Data modeling question regarding the use of edge properties versus a new edge to support "Time traversals" (SubgraphStrategy).
In our graph, we have the following schema :
Person(vertex) => has_phone(edge) => Phone(vertex)
Where the has_phone
edge has the following properties :
create_timestamp
end_timestamp
(to denote an "old phone")update_timestamp
The reason we implemented timestamps is that we'd like to support queries like "Show me the phone numbers that this person had" and because we'd like to know when that relationship ended, but we do not have intentions to ask questions like "Show me the phone numbers that this person had in 2019".
In general, we will have the following queries.
- Show the phones that this person has at the moment (80-90% of our queries)
- Show me the phones that this person had at some point
- 1&2 together
With that in mind, our initial idea was to use "Time traversals"[1] using a SubgraphStrategy.

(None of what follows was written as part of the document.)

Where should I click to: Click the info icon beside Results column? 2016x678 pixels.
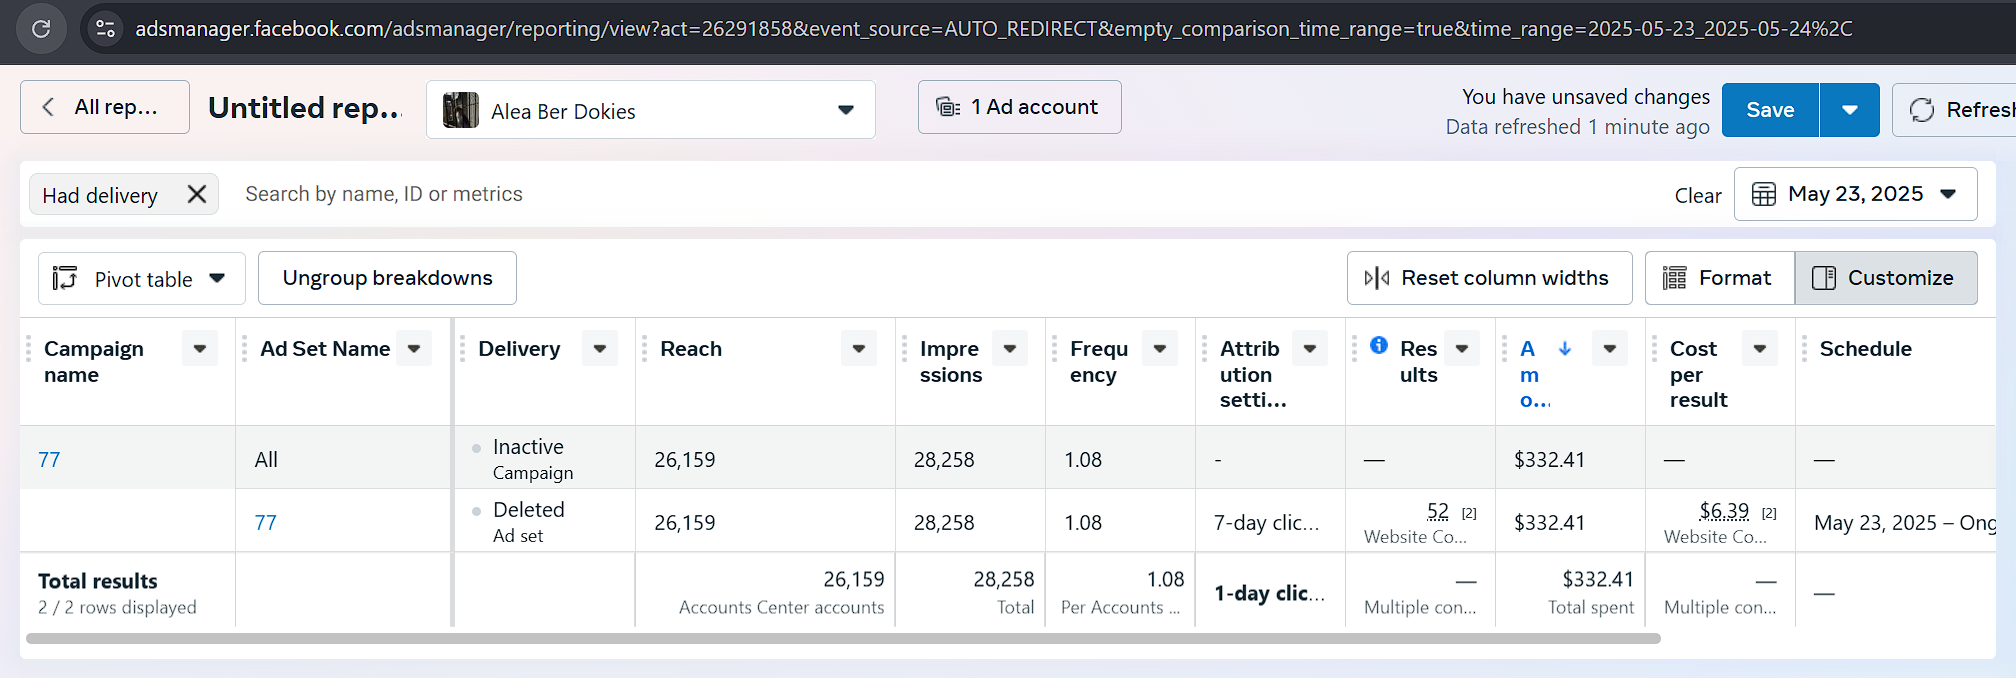point(1379,345)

But I was wondering if that's how you normally implement this considering the cardinality of the timestamps , the possibility of having to create an index to support the workload and the type of queries that we are planning to create (as I described, 80-90% will be about the current state of the graph and not the past)
In that sense, I was wondering if this makes more sense :
Person(vertex) => has_phone(edge) => Phone(vertex)
- for all the current phones
Person(vertex) => had_phone(edge) => Phone(vertex)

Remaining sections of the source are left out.